Sunday 23 March 2014

Vrindavan In Monochrome

Photo © Tewfic El-Sawy-All Rights Reserved
Having been through almost two weeks of explosive over-saturated colors, I thought it time to work in monochrome.

Vrindavan In Monochrome (or Radhe Radhe) is a gallery of black and white photographs...perhaps an antithesis to the explosive colors of the Holi festival, and is of pilgrims, devotees and dwellers of this holy and sacred city…going along their daily routine.

Whether the widows near their ashrams, the Bengali pilgrims bathing in the Yamuna river and drying their clothes, the Hare Krishna devotees on their daily yatra circling Vrindavan, elderly dwellers basking in the sun or the spiritual “guides” taking the hordes of pilgrims around its thousands of temples…these photographs depict a sliver of what goes on in the holy city on a daily basis…even during Holi.
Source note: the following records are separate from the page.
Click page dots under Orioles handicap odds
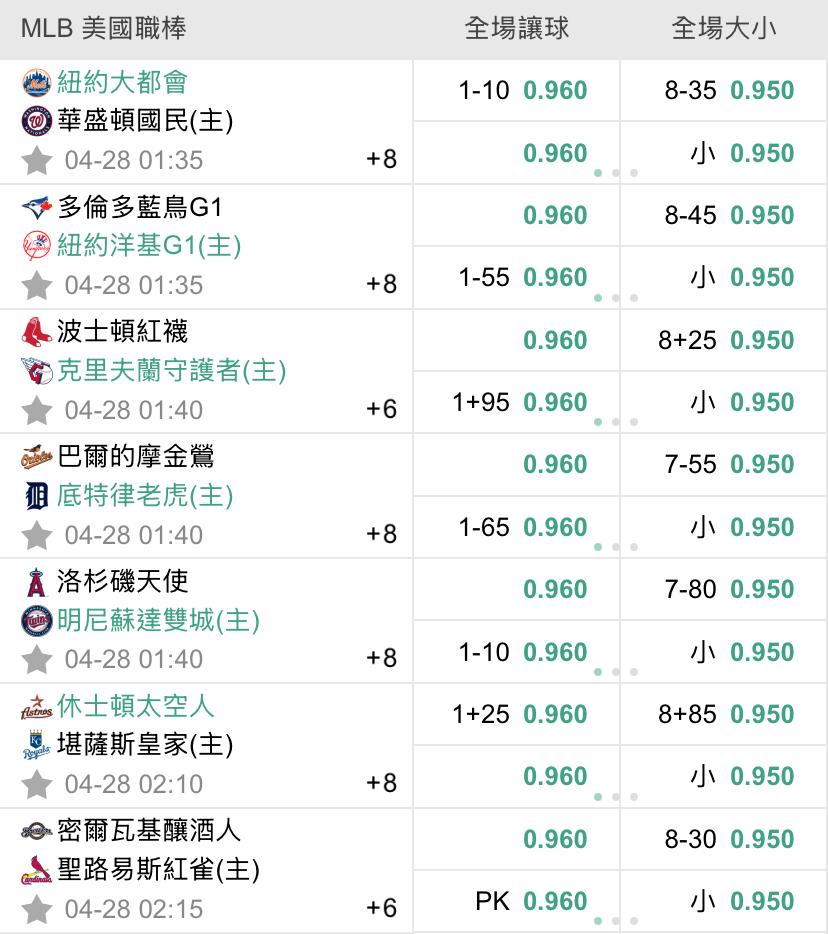The height and width of the screenshot is (934, 828). coord(616,547)
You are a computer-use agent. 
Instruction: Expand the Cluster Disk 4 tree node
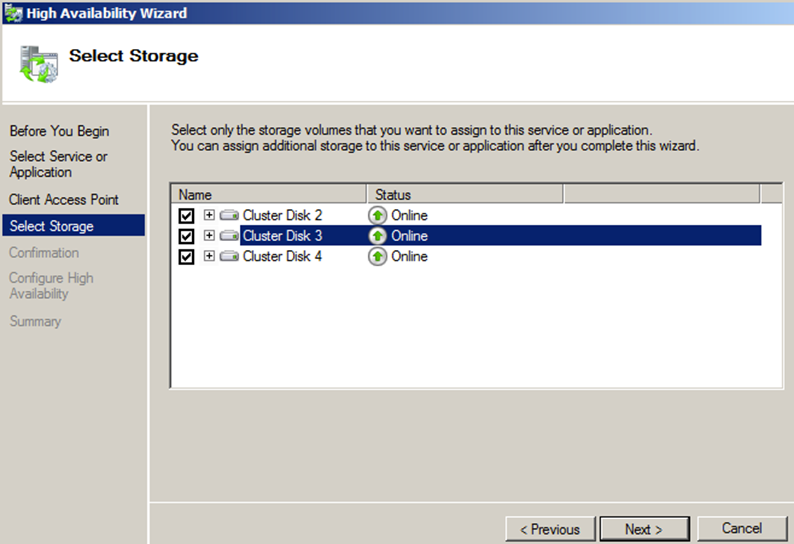coord(209,257)
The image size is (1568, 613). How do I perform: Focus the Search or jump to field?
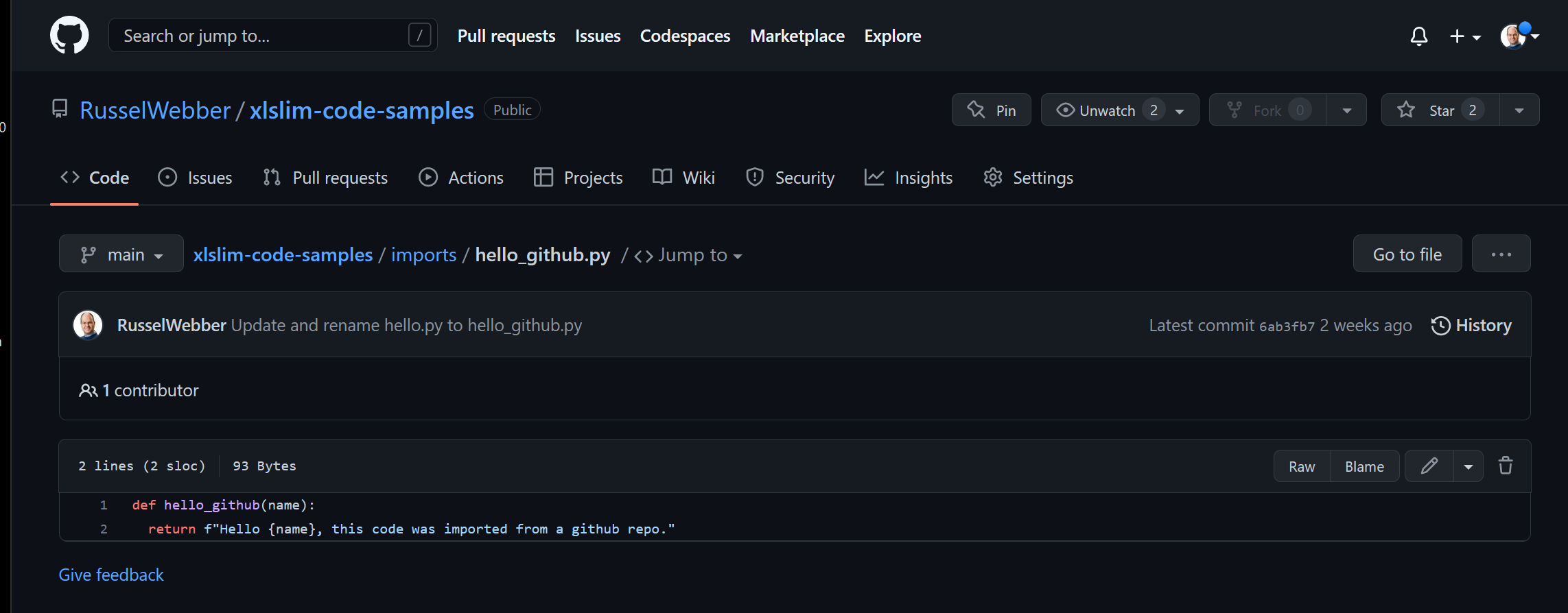click(272, 35)
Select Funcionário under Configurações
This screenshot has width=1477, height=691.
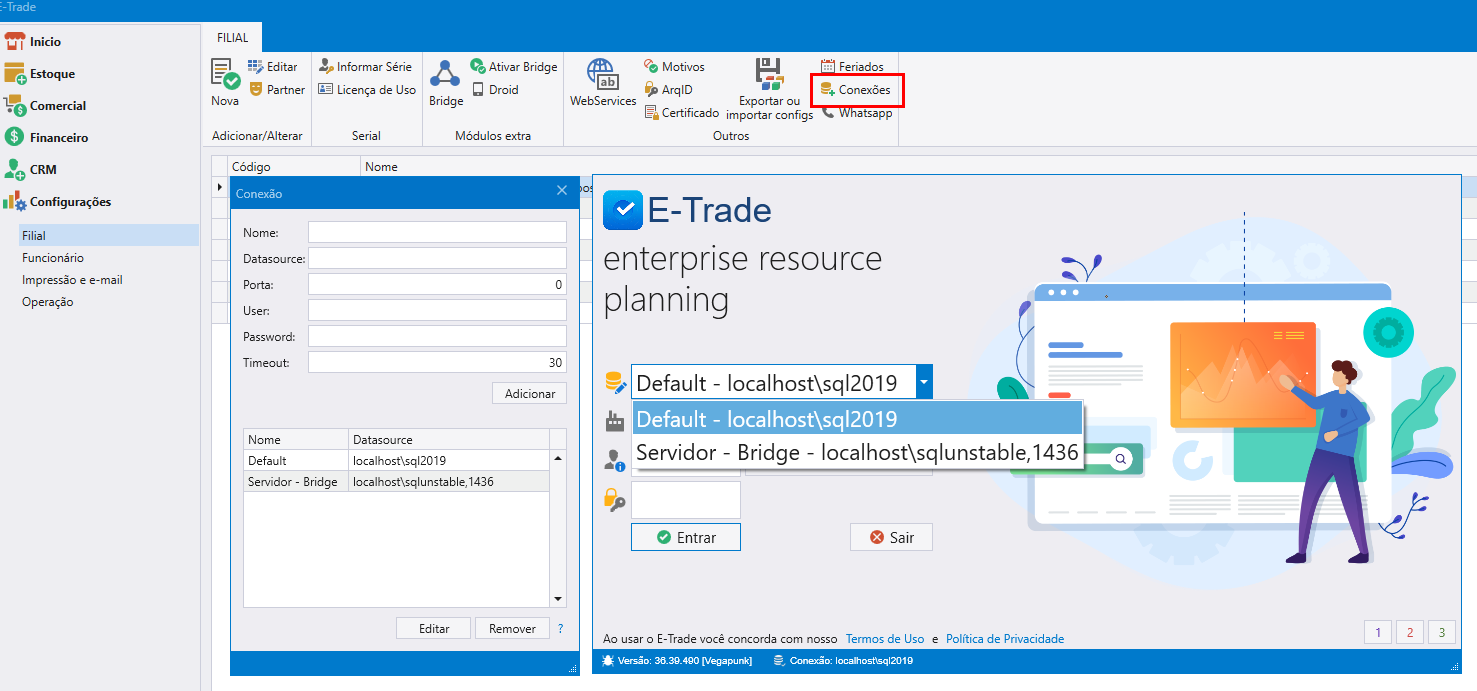tap(53, 258)
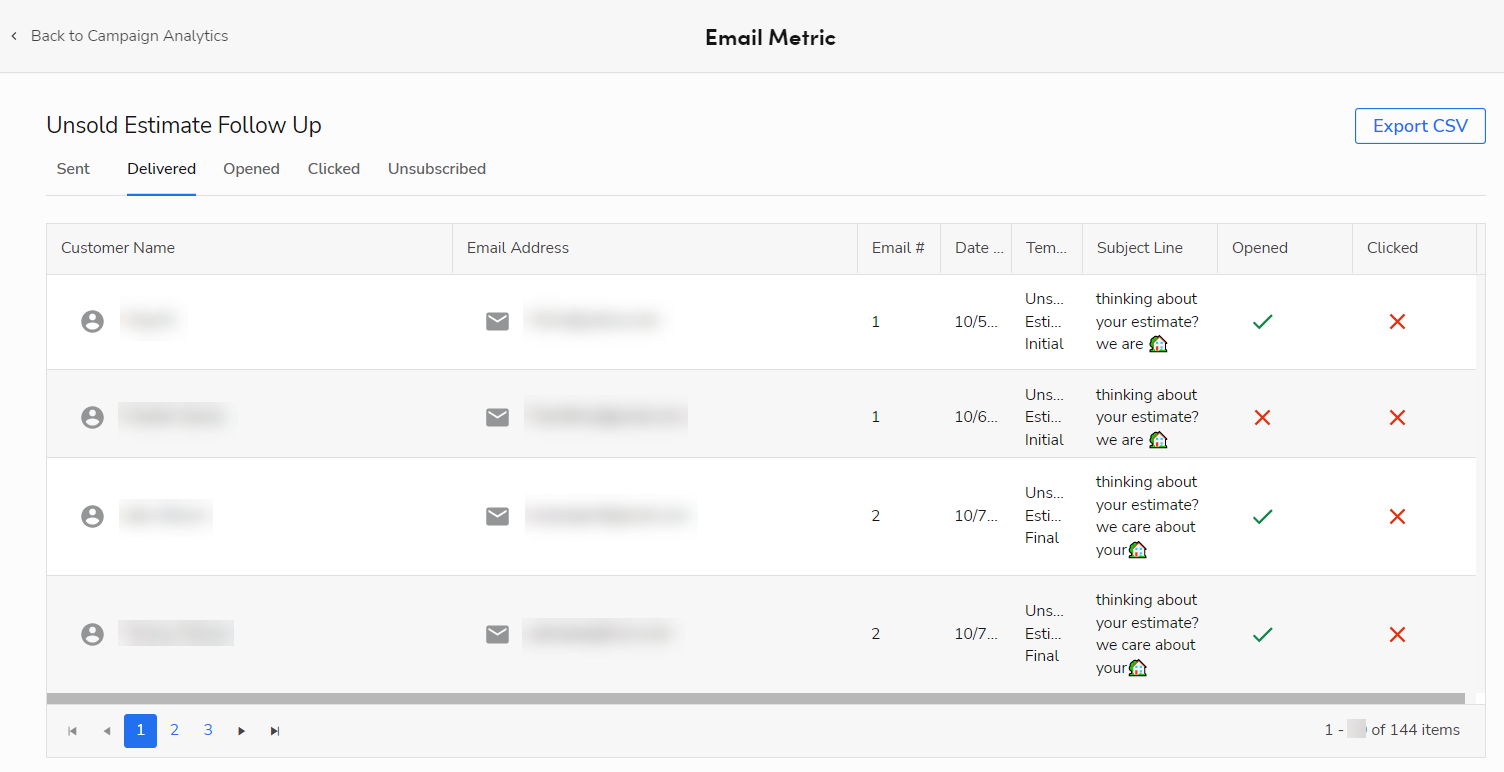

I didn't take my M9 with me to India this time, and I quite missed it whilst making this type of photography. Some of the photographs in this gallery were made using spot metering and manual settings to cast much of the subject in shadows, and with just traces of light on them. The light during the day in India can be harsh, but we were blessed with a thick fog/mist when walking along a stretch of the yatra, or pilgrim route around Vrindavan.

Photo © Tewfic El-Sawy-All Rights Reserved
Radhe! Radhe! is the customary greeting exchanged in Vrindavan during Holi...or perhaps it's exchanged all the time. Radhe is Krishna's consort, his main gopi and is regarded as the incarnation of the Goddess Lakshmi.